### Data supplied

___

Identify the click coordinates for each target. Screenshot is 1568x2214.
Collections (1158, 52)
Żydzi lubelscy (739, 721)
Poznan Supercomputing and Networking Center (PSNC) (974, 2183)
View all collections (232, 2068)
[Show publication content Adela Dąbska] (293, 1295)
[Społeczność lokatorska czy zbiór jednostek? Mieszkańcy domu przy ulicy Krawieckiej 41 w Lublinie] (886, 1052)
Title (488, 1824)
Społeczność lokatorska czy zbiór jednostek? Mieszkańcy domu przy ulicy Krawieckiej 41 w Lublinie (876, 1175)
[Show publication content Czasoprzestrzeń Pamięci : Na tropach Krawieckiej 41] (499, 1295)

___

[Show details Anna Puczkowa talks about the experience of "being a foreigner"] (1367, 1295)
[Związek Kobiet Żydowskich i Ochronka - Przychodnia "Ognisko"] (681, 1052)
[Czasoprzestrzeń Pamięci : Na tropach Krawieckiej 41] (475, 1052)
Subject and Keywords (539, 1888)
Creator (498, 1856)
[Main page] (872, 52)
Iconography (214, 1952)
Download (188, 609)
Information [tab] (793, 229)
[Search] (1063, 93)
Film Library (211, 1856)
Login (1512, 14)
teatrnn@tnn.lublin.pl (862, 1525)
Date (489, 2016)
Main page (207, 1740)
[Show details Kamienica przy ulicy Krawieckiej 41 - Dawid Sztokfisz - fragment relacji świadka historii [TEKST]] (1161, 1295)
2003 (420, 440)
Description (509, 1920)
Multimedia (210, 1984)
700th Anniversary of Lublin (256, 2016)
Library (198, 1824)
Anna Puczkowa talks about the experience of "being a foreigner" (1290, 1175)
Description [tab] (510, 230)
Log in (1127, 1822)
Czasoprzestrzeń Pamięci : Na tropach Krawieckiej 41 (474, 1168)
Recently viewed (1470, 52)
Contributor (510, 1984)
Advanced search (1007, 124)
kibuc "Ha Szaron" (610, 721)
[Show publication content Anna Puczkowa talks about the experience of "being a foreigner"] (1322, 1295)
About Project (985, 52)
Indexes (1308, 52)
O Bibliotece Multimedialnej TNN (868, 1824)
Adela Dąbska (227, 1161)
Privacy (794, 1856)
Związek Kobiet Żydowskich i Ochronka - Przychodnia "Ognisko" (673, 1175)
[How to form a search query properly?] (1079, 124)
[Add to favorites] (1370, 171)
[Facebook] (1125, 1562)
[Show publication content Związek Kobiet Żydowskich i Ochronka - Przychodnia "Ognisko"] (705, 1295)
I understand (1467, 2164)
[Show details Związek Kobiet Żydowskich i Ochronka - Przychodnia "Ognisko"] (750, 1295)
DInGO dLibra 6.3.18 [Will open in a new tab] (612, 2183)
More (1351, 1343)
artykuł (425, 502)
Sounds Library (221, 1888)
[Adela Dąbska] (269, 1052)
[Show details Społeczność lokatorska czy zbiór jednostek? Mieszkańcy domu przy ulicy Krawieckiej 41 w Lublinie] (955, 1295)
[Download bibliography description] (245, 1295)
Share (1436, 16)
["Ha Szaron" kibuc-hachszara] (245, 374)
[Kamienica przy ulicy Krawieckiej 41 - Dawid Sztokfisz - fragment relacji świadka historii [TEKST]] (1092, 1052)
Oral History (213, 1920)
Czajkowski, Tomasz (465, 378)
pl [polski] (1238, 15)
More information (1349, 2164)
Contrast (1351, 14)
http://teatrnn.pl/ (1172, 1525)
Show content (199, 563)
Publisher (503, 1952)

___

### Directions
Copy out word for word the stretch of lines above from the one containing "Description (509, 1920)" through the one containing "[Show details Związek", including both of those lines.

### Exercise response
Description (509, 1920)
Multimedia (210, 1984)
700th Anniversary of Lublin (256, 2016)
Library (198, 1824)
Anna Puczkowa talks about the experience of "being a foreigner" (1290, 1175)
Description [tab] (510, 230)
Log in (1127, 1822)
Czasoprzestrzeń Pamięci : Na tropach Krawieckiej 41 (474, 1168)
Recently viewed (1470, 52)
Contributor (510, 1984)
Advanced search (1007, 124)
kibuc "Ha Szaron" (610, 721)
[Show publication content Anna Puczkowa talks about the experience of "being a foreigner"] (1322, 1295)
About Project (985, 52)
Indexes (1308, 52)
O Bibliotece Multimedialnej TNN (868, 1824)
Adela Dąbska (227, 1161)
Privacy (794, 1856)
Związek Kobiet Żydowskich i Ochronka - Przychodnia "Ognisko" (673, 1175)
[How to form a search query properly?] (1079, 124)
[Add to favorites] (1370, 171)
[Facebook] (1125, 1562)
[Show publication content Związek Kobiet Żydowskich i Ochronka - Przychodnia "Ognisko"] (705, 1295)
I understand (1467, 2164)
[Show details Związek Kobiet Żydowskich i Ochronka - Przychodnia "Ognisko"] (750, 1295)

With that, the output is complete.